Finisce in manette Don Alì, 24 anni, l’autoproclamatosi “re dei maranza” di Barriera di Milano, di origini marocchine, che da anni, in cerca di consenso tra i giovani nordafricani del quartiere torinese posta sui social video delle sue “imprese” che gli hanno fruttato 222mila follower.

A bloccare Don Alì (al secolo Said Alì, nato il giorno di San Valentino del 2001, residente a Torino in corso Novara 78) questa notte, sono stati i poliziotti della Squadra mobile in esecuzione di un'ordinanza di custodia cautelare firmata dal gip con le accuse di atti persecutori (le minacce sono ricomprese) e diffamazione aggravata. Il tiktoker si nascondeva nelle cantine di un palazzo, sorvegliato e “protetto” da alcuni connazionali, ed era già riuscito a sfuggire all’arresto. I poliziotti si sono successivamente appostati fuori dalla sua abitazione di notte e sono riusciti a prenderlo dopo un breve inseguimento a piedi.

L'arresto di Don Alì, "re dei maranza" di Barriera Milano

Le indagini coordinate dalla procura di Torino diretta da Giovanni Bombardieri sono iniziate a fine ottobre.

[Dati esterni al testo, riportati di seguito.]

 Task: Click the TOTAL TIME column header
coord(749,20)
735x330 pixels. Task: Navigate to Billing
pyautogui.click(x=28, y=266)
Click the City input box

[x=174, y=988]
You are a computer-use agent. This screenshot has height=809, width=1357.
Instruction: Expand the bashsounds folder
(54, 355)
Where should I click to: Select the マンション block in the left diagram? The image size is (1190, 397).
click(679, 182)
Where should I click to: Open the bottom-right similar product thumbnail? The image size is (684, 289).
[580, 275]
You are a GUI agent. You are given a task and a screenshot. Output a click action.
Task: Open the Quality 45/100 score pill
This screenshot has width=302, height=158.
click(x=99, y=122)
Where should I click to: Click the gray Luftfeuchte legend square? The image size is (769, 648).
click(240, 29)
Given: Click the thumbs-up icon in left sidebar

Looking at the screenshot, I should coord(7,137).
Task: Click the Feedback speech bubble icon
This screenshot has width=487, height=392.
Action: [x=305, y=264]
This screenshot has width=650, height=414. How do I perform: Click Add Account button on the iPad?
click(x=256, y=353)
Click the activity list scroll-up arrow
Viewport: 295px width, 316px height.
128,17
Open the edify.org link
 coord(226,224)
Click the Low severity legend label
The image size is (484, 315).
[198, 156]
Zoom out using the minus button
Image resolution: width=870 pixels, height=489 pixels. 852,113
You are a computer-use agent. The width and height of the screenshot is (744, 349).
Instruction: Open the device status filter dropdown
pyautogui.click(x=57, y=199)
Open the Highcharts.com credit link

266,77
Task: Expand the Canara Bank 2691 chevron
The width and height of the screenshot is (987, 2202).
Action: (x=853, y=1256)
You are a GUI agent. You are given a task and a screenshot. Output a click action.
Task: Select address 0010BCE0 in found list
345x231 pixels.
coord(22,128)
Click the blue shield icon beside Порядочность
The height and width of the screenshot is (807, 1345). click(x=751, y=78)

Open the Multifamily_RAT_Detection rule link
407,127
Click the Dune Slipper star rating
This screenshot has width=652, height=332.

All’origine di tutto c’è la spedizione punitiva contro un professore dell’Istituto delle Immacolatine, affrontato per strada da Don Alì e altri due complici di 24 e 27 anni (ora sottoposti all’obbligo di firma) mentre era insieme alla figlia di tre anni e mezzo: i tre gli hanno intimato, per ragioni non chiarite, di “non maltrattare i bambini”, sostenendo che aveva preso di mira una nipote di Don Alì (ma all’istituto non risultano iscritti alunni di origini magrebine) e accusandolo di pedofilia, aggiungendo: “La prossima volta agiremo in altra maniera”.